Though, I just tried it again, and I did get absolutive-ergative for the first time. That's nice. But still, the huge table of definite and indefinite articles? Whyyyyy?
posted by Kutsuwamushi at 9:06 PM on April 19, 2017 [2 favorites]


Encountered this conlang recently: Arcaicam Esperantom, a fictional early form of Esperanto.
posted by TheophileEscargot at 9:15 PM on April 19, 2017 [1 favorite]


That's one of the things that's so frustrating about it. I guess I feel ... a little insulted? Like, I feel almost like it is kind of cheating its audience, by selling itself as this amazing tool that creates a variety of languages, when it seems as though it mostly filling in the blanks in the same outline with different spellings and a few tweaks.

Granted, even that would be a step up for plenty of applications. TV anime studios, for instance, don't generally have huge budgets for worldbuilding—it seems like nine times out of ten, the "ancient tongue" or whatever turns out to be English, transliterated into katakana, and then put through a Caesar cipher or expressed in made-up symbols. Studio Trigger is doing probably the best job this season so far by applying that treatment to haphazardly selected snippets of Welsh and Cornish, but for every Little Witch Academia, you get a Rokudenashi Majutsu Koushi to Akashic Records, where everything's just English written in a runic Wingdings font. (Complete with numerous typos, including in their opening credits.) A more or less idiot-proof way of going one step past that, even if it is so laden with European grammatical constructions that it doesn't make sense outside of generic medieval fantasy, would be a step up.
posted by fifthrider at 11:13 PM on April 19, 2017 [1 favorite]

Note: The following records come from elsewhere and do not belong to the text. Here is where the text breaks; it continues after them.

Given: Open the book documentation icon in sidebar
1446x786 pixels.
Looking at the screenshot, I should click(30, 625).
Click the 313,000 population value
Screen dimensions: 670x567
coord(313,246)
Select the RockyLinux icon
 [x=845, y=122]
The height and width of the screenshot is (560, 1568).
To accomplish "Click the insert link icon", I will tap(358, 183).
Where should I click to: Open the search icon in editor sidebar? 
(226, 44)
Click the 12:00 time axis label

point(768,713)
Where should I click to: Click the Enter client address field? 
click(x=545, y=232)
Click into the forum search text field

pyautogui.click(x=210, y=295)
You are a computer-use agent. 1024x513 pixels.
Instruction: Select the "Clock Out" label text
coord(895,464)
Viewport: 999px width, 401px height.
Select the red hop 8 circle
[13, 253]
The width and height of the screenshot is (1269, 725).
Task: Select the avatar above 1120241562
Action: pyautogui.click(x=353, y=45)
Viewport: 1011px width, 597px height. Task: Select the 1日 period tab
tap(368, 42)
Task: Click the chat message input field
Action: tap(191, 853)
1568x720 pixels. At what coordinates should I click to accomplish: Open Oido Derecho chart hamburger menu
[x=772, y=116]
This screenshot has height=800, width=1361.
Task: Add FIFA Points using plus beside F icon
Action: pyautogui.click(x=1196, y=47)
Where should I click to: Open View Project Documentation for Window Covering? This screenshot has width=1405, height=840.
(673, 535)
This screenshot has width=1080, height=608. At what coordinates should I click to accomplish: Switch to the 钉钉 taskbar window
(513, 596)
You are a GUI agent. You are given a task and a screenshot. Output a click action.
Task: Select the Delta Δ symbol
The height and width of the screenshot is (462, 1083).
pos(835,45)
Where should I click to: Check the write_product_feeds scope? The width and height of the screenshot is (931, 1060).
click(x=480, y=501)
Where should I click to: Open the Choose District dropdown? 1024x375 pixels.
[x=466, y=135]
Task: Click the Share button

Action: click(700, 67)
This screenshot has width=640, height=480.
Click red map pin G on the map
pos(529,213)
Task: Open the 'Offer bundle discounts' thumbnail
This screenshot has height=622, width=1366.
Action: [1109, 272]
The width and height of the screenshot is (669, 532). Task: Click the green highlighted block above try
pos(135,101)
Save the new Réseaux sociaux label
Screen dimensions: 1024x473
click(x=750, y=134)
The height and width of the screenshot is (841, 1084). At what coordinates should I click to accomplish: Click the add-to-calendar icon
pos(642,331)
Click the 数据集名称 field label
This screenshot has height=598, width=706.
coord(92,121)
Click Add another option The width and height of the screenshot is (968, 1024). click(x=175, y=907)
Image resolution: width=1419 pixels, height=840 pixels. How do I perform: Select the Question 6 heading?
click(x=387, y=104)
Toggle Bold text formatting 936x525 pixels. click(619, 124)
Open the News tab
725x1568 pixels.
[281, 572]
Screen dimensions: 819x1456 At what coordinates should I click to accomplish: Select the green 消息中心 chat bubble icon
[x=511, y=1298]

Granted, even that would be a step up for plenty of applications.

Yeah, that's why I said in an earlier comment that it's probably perfectly serviceable for that kind of thing.

But it doesn't tell you that's what it's doing. It tells you that can make 10 quadrillion languages, that it "output models the regularities, irregularities and quirks of real world languages." In reality, it seems like the $20 is mostly for some populating tables with randomly generated output.

If you want a language like that, you can do it for free with the free random generators that exist out there.

I don't think anime studios are going to be using this. They don't really care, and even if they did, even though the output is instant, putting together phrases with it isn't. It requires some time and knowledge - it's not really aimed at a layman audience. And it's not a fully usable language, either, because it couldn't be - that would be a monumental effort. Anyone who tries to use it to come up with phrases in their own game will probably find out that they still need to make a lot up. The audience is really online worldbuilders.
posted by Kutsuwamushi at 5:25 AM on April 20, 2017


My only profession words are "whore," "soldier," and "florist."

The three oldest professions?
posted by Foosnark at 6:13 AM on April 20, 2017 [3 favorites]


The three oldest professions?

I figured this language would work well in Westeros.
posted by GenjiandProust at 7:37 AM on April 20, 2017


I am about 98% sure Westeros is the reason this language tool exists.
posted by Bringer Tom at 5:08 PM on April 20, 2017 [1 favorite]


I got mad because the first language it gave me didn't have anything near a [t] sound (which is super rare for languages), so I asked it to make a language with 12 vowels and [t] as the only consonant, and it's been stuck for five minutes and chrome won't even let me close the tab.

But I can get it to work with some pretty small sets of phonemes:

a lu lul roa buu mbaburumaru a bråbulabu båbl lul oblu åmlu rurubaru
posted by aubilenon at 6:26 PM on April 20, 2017


a lu lul roa buu mbaburumaru a bråbulabu båbl lul oblu åmlu rurubaru
That’s an Ent saying “hello,” right?